*What is needed*
From first line to last, retype the data exactly.

*Working data*
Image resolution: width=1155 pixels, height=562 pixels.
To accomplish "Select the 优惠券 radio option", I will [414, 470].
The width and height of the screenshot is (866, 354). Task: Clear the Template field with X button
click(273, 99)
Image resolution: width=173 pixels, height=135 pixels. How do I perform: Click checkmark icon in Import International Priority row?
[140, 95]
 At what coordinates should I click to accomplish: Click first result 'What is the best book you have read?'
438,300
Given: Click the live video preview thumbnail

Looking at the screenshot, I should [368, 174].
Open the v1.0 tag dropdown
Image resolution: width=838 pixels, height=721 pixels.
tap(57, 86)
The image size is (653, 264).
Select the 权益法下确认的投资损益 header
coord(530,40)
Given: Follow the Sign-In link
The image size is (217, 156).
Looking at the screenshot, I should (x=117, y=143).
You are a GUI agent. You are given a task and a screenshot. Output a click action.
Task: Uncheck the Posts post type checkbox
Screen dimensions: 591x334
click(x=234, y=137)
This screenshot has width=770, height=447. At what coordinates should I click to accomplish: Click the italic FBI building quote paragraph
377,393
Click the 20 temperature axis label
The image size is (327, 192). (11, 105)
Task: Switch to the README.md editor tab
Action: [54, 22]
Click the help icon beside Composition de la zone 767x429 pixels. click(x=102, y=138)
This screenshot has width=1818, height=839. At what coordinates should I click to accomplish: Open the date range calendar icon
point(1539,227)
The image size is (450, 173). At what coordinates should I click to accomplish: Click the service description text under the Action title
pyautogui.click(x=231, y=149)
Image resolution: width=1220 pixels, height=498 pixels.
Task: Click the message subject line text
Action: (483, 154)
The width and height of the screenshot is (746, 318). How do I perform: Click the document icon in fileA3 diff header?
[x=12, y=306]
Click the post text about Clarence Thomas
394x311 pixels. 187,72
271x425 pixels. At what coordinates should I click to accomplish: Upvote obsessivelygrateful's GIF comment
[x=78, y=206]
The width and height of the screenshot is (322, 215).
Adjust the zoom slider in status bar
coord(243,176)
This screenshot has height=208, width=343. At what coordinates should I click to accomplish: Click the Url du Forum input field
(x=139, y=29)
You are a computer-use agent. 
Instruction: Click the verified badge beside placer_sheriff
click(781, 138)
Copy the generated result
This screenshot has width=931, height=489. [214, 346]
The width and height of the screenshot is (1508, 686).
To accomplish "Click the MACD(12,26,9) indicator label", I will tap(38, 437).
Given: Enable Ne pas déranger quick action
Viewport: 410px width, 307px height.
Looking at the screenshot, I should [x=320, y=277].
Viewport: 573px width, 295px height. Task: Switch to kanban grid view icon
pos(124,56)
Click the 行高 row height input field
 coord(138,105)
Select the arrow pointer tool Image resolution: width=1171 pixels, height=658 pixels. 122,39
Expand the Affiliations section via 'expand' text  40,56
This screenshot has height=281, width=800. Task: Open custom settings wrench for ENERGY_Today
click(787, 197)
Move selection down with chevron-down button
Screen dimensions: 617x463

*Task solution*
Image resolution: width=1155 pixels, height=562 pixels.
To accomplish "Select the 优惠券 radio option", I will [414, 470].
The width and height of the screenshot is (866, 354). Task: Clear the Template field with X button
click(273, 99)
Image resolution: width=173 pixels, height=135 pixels. How do I perform: Click checkmark icon in Import International Priority row?
[140, 95]
 At what coordinates should I click to accomplish: Click first result 'What is the best book you have read?'
438,300
Given: Click the live video preview thumbnail

Looking at the screenshot, I should [368, 174].
Open the v1.0 tag dropdown
Image resolution: width=838 pixels, height=721 pixels.
tap(57, 86)
The image size is (653, 264).
Select the 权益法下确认的投资损益 header
coord(530,40)
Given: Follow the Sign-In link
The image size is (217, 156).
Looking at the screenshot, I should (x=117, y=143).
You are a GUI agent. You are given a task and a screenshot. Output a click action.
Task: Uncheck the Posts post type checkbox
Screen dimensions: 591x334
click(x=234, y=137)
This screenshot has width=770, height=447. At what coordinates should I click to accomplish: Click the italic FBI building quote paragraph
377,393
Click the 20 temperature axis label
The image size is (327, 192). (11, 105)
Task: Switch to the README.md editor tab
Action: [54, 22]
Click the help icon beside Composition de la zone 767x429 pixels. click(x=102, y=138)
This screenshot has width=1818, height=839. At what coordinates should I click to accomplish: Open the date range calendar icon
point(1539,227)
The image size is (450, 173). At what coordinates should I click to accomplish: Click the service description text under the Action title
pyautogui.click(x=231, y=149)
Image resolution: width=1220 pixels, height=498 pixels.
Task: Click the message subject line text
Action: (483, 154)
The width and height of the screenshot is (746, 318). How do I perform: Click the document icon in fileA3 diff header?
[x=12, y=306]
Click the post text about Clarence Thomas
394x311 pixels. 187,72
271x425 pixels. At what coordinates should I click to accomplish: Upvote obsessivelygrateful's GIF comment
[x=78, y=206]
The width and height of the screenshot is (322, 215).
Adjust the zoom slider in status bar
coord(243,176)
This screenshot has height=208, width=343. At what coordinates should I click to accomplish: Click the Url du Forum input field
(x=139, y=29)
You are a computer-use agent. 
Instruction: Click the verified badge beside placer_sheriff
click(781, 138)
Copy the generated result
This screenshot has width=931, height=489. [214, 346]
The width and height of the screenshot is (1508, 686).
To accomplish "Click the MACD(12,26,9) indicator label", I will tap(38, 437).
Given: Enable Ne pas déranger quick action
Viewport: 410px width, 307px height.
Looking at the screenshot, I should [x=320, y=277].
Viewport: 573px width, 295px height. Task: Switch to kanban grid view icon
pos(124,56)
Click the 行高 row height input field
 coord(138,105)
Select the arrow pointer tool Image resolution: width=1171 pixels, height=658 pixels. 122,39
Expand the Affiliations section via 'expand' text  40,56
This screenshot has height=281, width=800. Task: Open custom settings wrench for ENERGY_Today
click(787, 197)
Move selection down with chevron-down button
Screen dimensions: 617x463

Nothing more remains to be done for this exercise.